Reproduce every line of the records below, requests included, and shift each coordinate in the answers by adding 91 to both of its numbers.
------------------------------------------------------------
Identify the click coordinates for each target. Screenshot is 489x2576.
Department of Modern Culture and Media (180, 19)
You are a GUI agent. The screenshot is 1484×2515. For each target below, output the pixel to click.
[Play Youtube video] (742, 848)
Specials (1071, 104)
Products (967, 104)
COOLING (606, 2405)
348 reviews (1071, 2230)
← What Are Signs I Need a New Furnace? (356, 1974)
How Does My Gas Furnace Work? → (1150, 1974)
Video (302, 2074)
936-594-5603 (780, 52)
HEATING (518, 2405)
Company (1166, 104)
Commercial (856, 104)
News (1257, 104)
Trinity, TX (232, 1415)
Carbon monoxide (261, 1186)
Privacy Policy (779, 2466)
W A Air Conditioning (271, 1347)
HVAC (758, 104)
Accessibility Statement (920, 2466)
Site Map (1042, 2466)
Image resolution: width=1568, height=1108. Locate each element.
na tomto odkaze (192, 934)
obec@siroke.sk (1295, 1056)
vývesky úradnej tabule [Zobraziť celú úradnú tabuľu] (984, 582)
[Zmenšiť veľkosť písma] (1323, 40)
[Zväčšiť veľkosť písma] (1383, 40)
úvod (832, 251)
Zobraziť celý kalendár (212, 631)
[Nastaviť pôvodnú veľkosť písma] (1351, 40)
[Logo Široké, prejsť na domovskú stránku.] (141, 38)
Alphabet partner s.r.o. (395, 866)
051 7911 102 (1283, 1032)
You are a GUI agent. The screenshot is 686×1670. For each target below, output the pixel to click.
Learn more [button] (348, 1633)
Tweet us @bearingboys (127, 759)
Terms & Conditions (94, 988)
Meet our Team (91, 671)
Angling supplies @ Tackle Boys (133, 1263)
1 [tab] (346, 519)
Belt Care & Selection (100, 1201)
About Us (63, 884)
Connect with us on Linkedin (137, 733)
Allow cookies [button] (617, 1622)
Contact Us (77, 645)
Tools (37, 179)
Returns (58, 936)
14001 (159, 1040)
------------------------------------------------------------
__In response__:
Identify the click coordinates for each target. Screenshot is 489x2576.
Department of Modern Culture and Media (271, 110)
You are a GUI agent. The screenshot is 1484×2515. For each target below, output the pixel to click.
[Play Youtube video] (833, 939)
Specials (1162, 195)
Products (1058, 195)
COOLING (697, 2496)
348 reviews (1162, 2321)
← What Are Signs I Need a New Furnace? (447, 2065)
How Does My Gas Furnace Work? → (1241, 2065)
Video (393, 2165)
936-594-5603 (871, 143)
HEATING (609, 2496)
Company (1257, 195)
Commercial (947, 195)
News (1348, 195)
Trinity, TX (323, 1506)
Carbon monoxide (352, 1277)
Privacy Policy (870, 2557)
W A Air Conditioning (362, 1438)
HVAC (849, 195)
Accessibility Statement (1011, 2557)
Site Map (1133, 2557)
Image resolution: width=1568, height=1108. Locate each element.
na tomto odkaze (283, 1025)
obec@siroke.sk (1386, 1147)
vývesky úradnej tabule [Zobraziť celú úradnú tabuľu] (1075, 673)
[Zmenšiť veľkosť písma] (1414, 131)
[Zväčšiť veľkosť písma] (1474, 131)
úvod (923, 342)
Zobraziť celý kalendár (303, 722)
[Nastaviť pôvodnú veľkosť písma] (1442, 131)
[Logo Široké, prejsť na domovskú stránku.] (232, 129)
Alphabet partner s.r.o. (486, 957)
051 7911 102 (1374, 1123)
You are a GUI agent. The screenshot is 686×1670. For each target below, output the pixel to click.
Learn more [button] (439, 1724)
Tweet us @bearingboys (218, 850)
Terms & Conditions (185, 1079)
Meet our Team (182, 762)
Angling supplies @ Tackle Boys (224, 1354)
1 [tab] (437, 610)
Belt Care & Selection (191, 1292)
About Us (154, 975)
Connect with us on Linkedin (228, 824)
Allow cookies [button] (708, 1713)
Contact Us (168, 736)
Tools (128, 270)
Returns (149, 1027)
14001 (250, 1131)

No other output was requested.